How it works: It uses a common industry "rule of thumb" where approximately 4 characters equate to 1 token (based on Byte-Pair Encoding averages). It ensures a minimum of 1 token is returned for non-empty strings.
normalize_usage(...)
Functionality: Constructs a standardized LLMUsage object from either raw strings or provider-provided metadata.
Parameters:
| Parameter | Type | Description |
|---|---|---|
| prompt | str | The original input text sent to the model. |
| completion | str | The resulting text generated by the model. |
| provider_usage | Optional[dict] | The raw usage dictionary returned by the API (e.g., OpenAI's usage field). |
How it works:
- Check Provider Data: If provider_usage is present, it attempts to extract prompt_tokens, completion_tokens, total_tokens, and cost directly from the dict keys.

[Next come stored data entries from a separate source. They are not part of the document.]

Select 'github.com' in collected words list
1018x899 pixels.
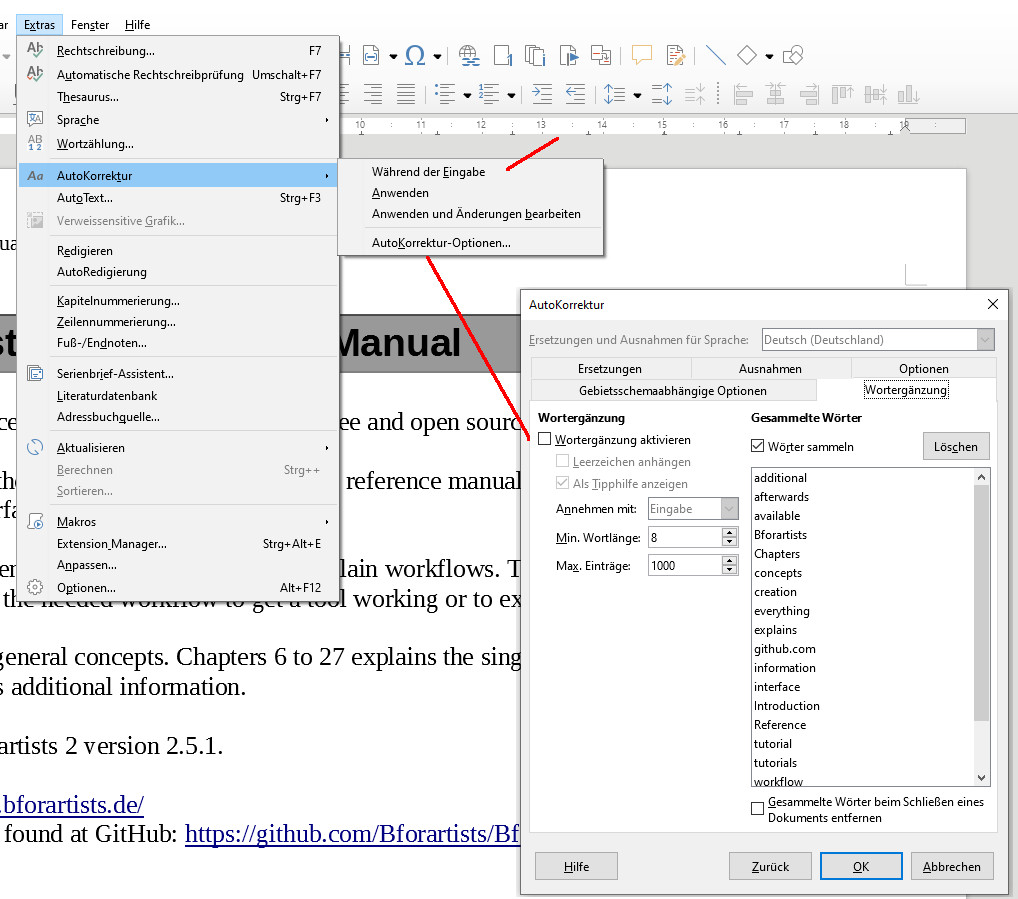pos(785,649)
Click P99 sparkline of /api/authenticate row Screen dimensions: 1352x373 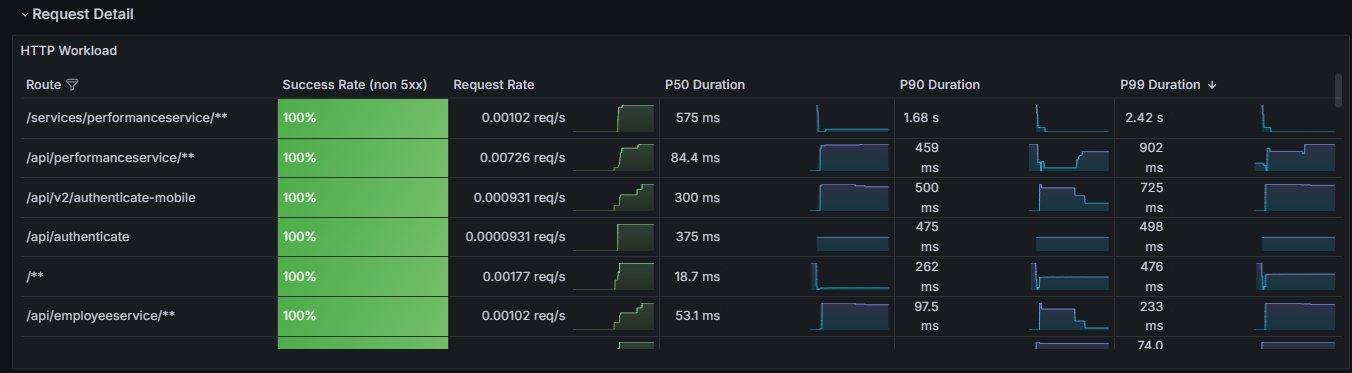click(x=1298, y=243)

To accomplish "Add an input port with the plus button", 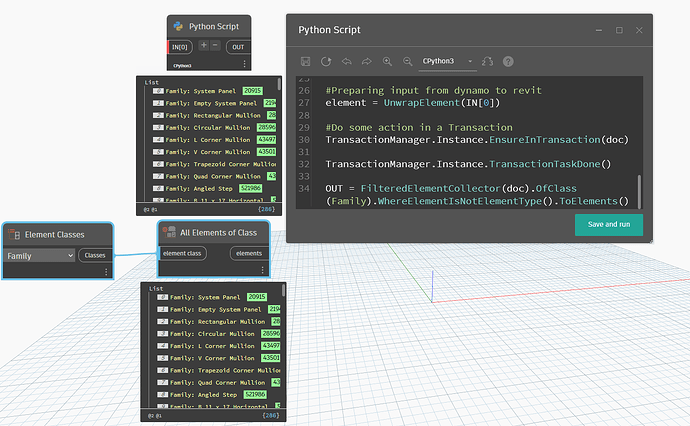I will 202,46.
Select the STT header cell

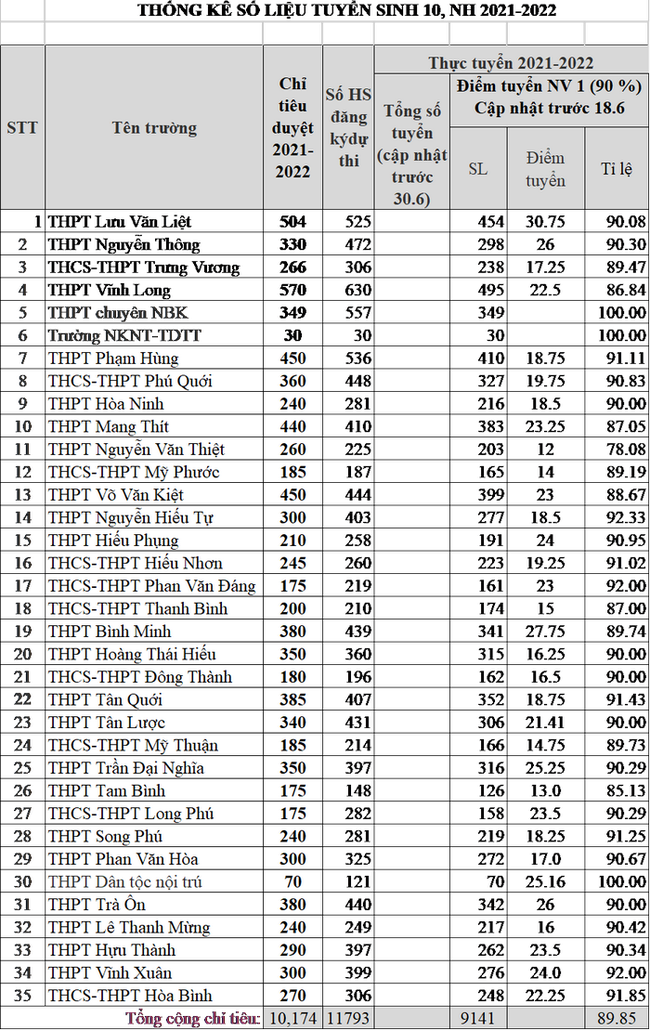[22, 128]
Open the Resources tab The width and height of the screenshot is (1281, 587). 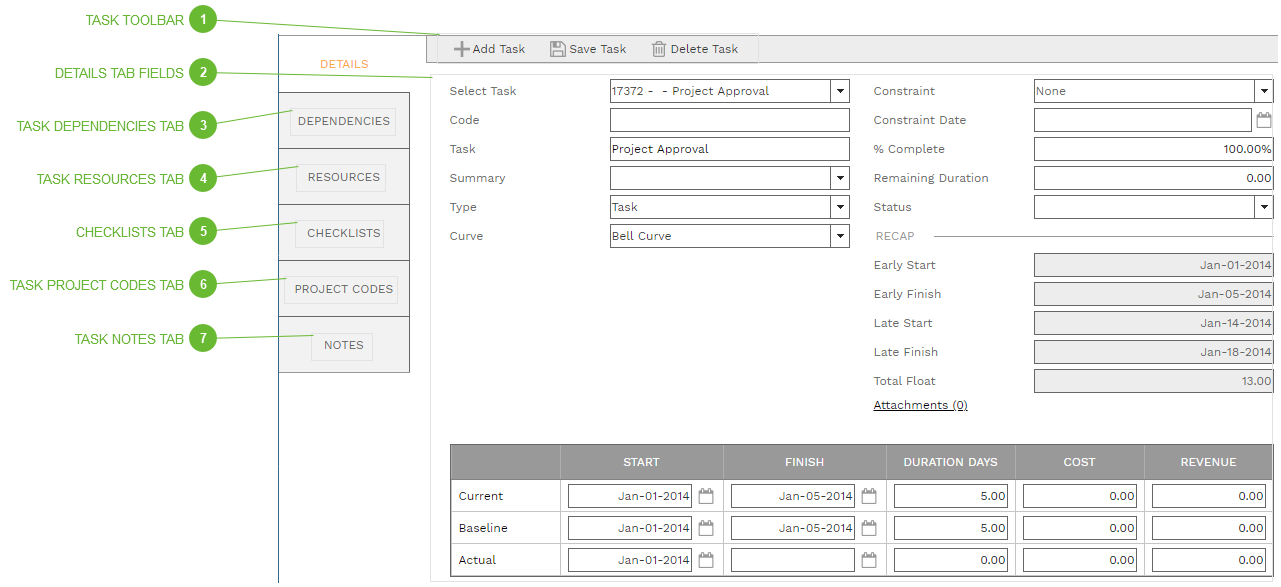[341, 177]
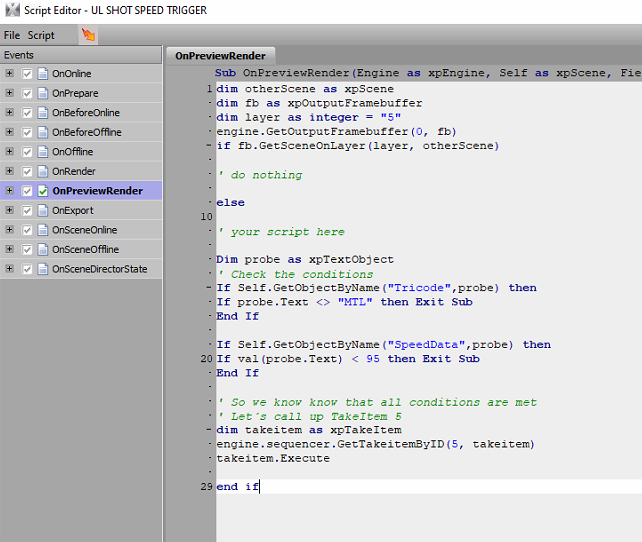Click the Script Editor window title icon
The height and width of the screenshot is (542, 642).
pyautogui.click(x=12, y=9)
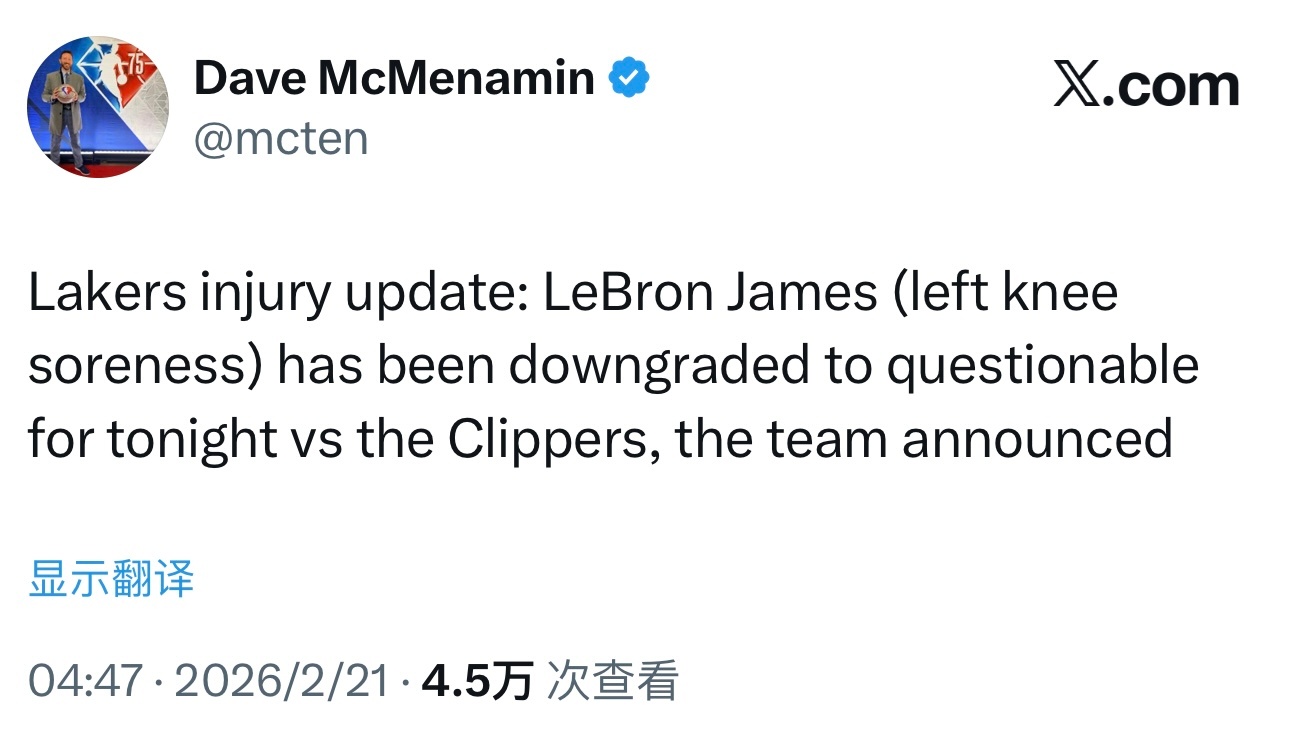1290x749 pixels.
Task: Open the display name Dave McMenamin
Action: [x=394, y=78]
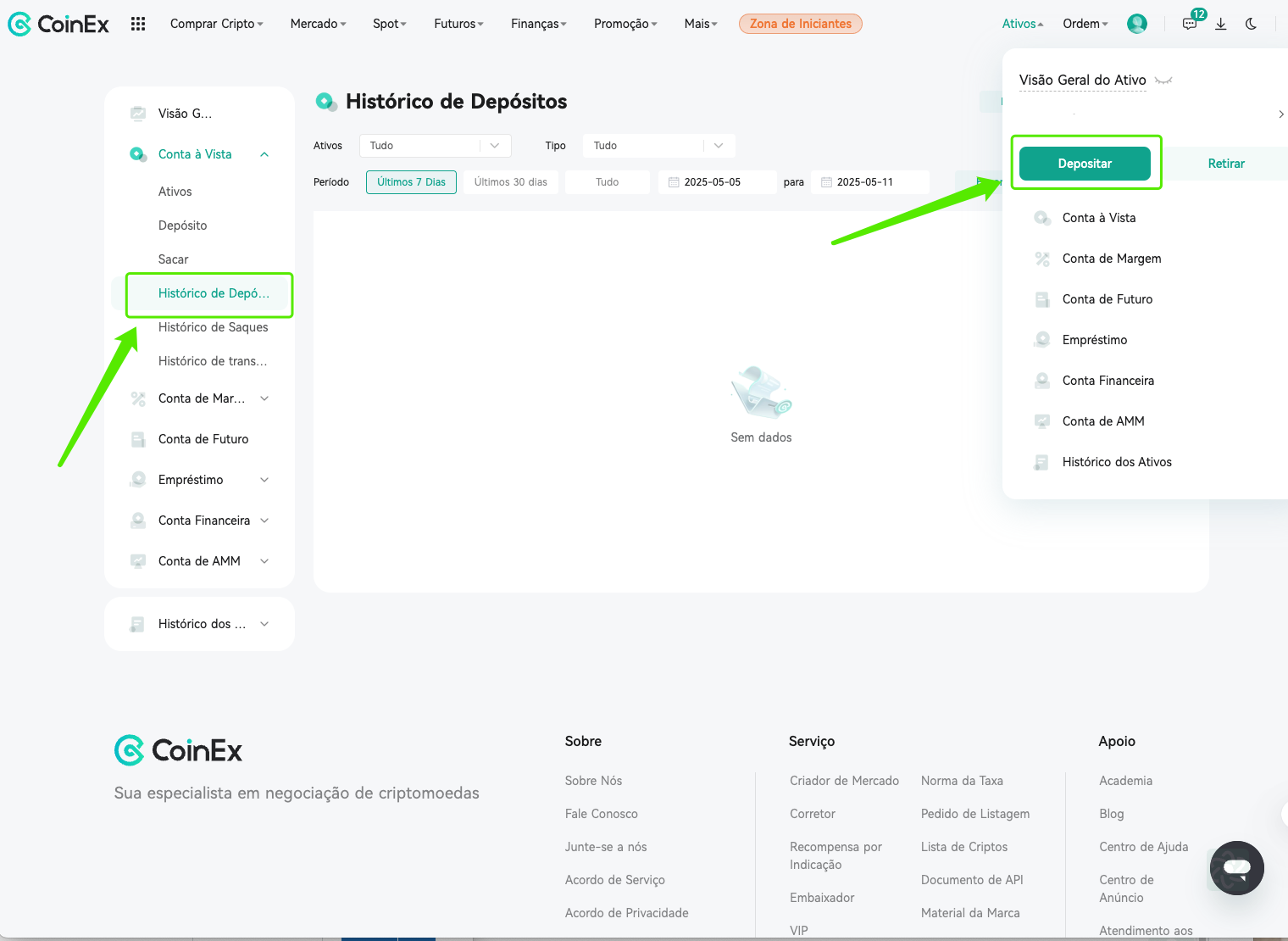
Task: Open Zona de Iniciantes badge
Action: click(x=801, y=24)
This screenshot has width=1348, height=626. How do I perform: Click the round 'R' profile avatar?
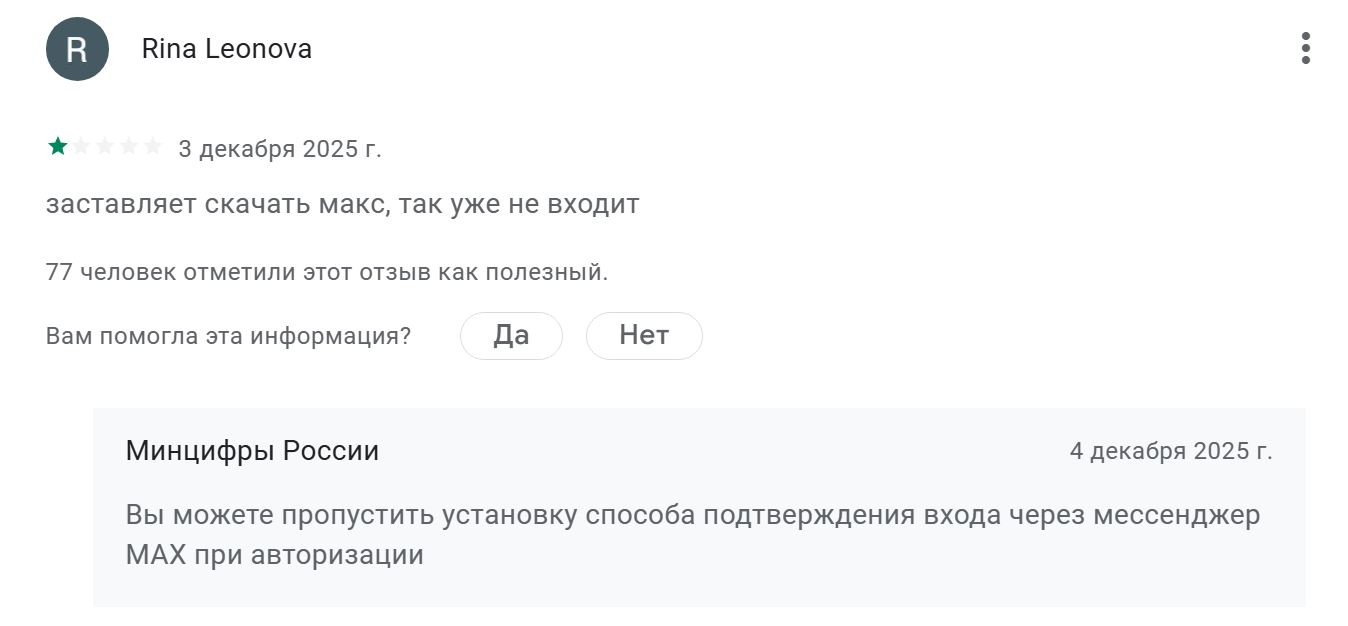coord(77,49)
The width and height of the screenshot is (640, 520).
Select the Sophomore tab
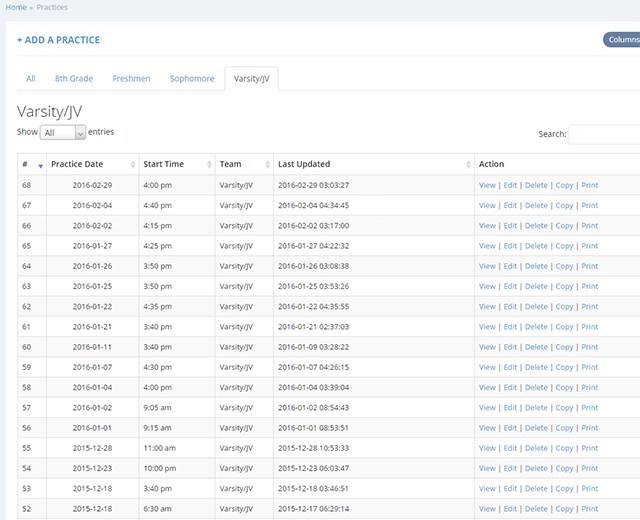click(192, 78)
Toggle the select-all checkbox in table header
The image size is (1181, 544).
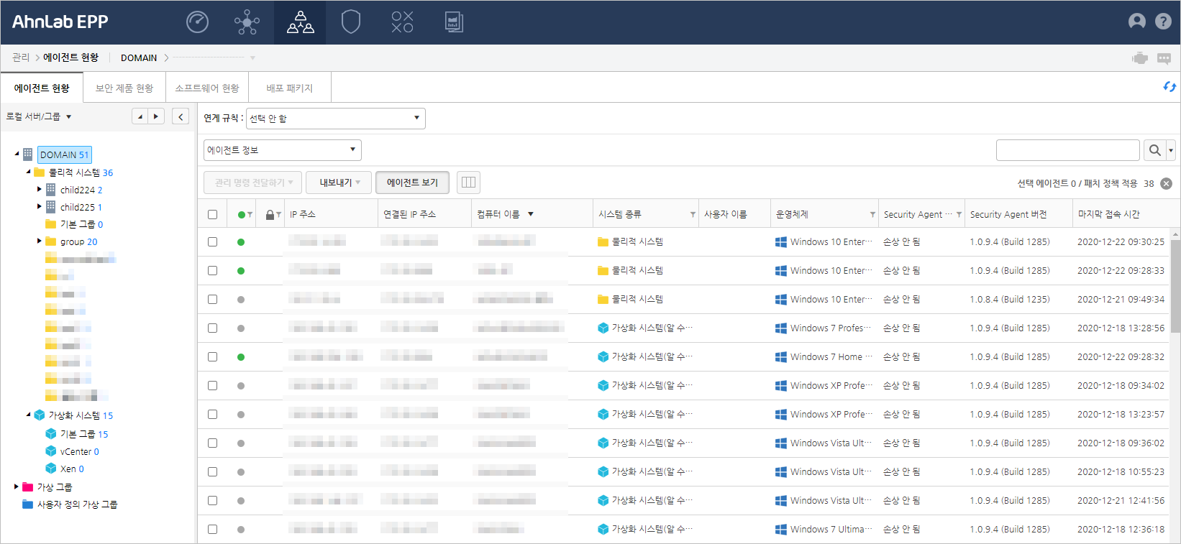pyautogui.click(x=212, y=214)
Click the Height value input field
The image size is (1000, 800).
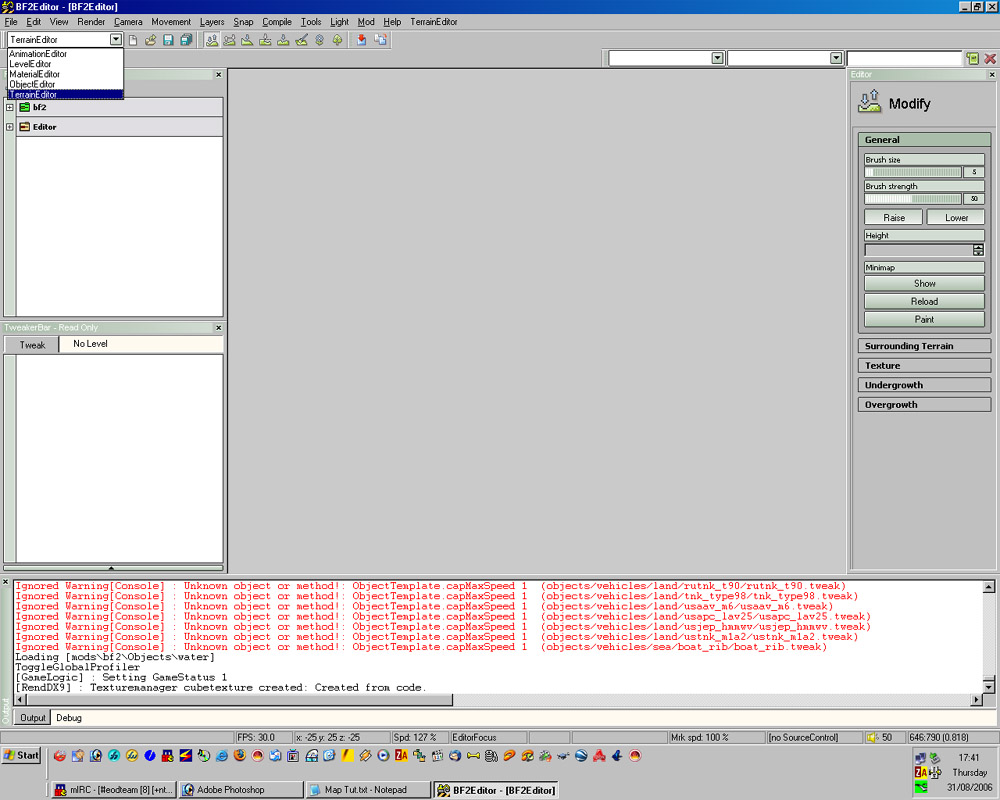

- Fallback to Estimation: If no provider data is available, it calls estimate_tokens on both the prompt and completion strings to fill in the metrics.
5. Error Handling
- Missing Dictionary Keys: normalize_usage uses .get(..., 0) when reading from provider dictionaries. This prevents KeyError if a specific provider uses slightly different naming conventions or omits a field (like cost).
- Type Safety: The functions assume the input text is a string. Passing None or other types will result in a standard Python TypeError.
6. Remarks
- Accuracy Warning: estimate_tokens is a heuristic, not an exact count. Every model (Llama, GPT, Claude) uses a different tokenizer. For precise billing or strict context-limit enforcement, always rely on the provider_usage data if available.
- BPE Approximation: The estimation logic is specifically tuned to approximate GPT-style tokenization, which is the most common standard for the providers supported by jazzmine.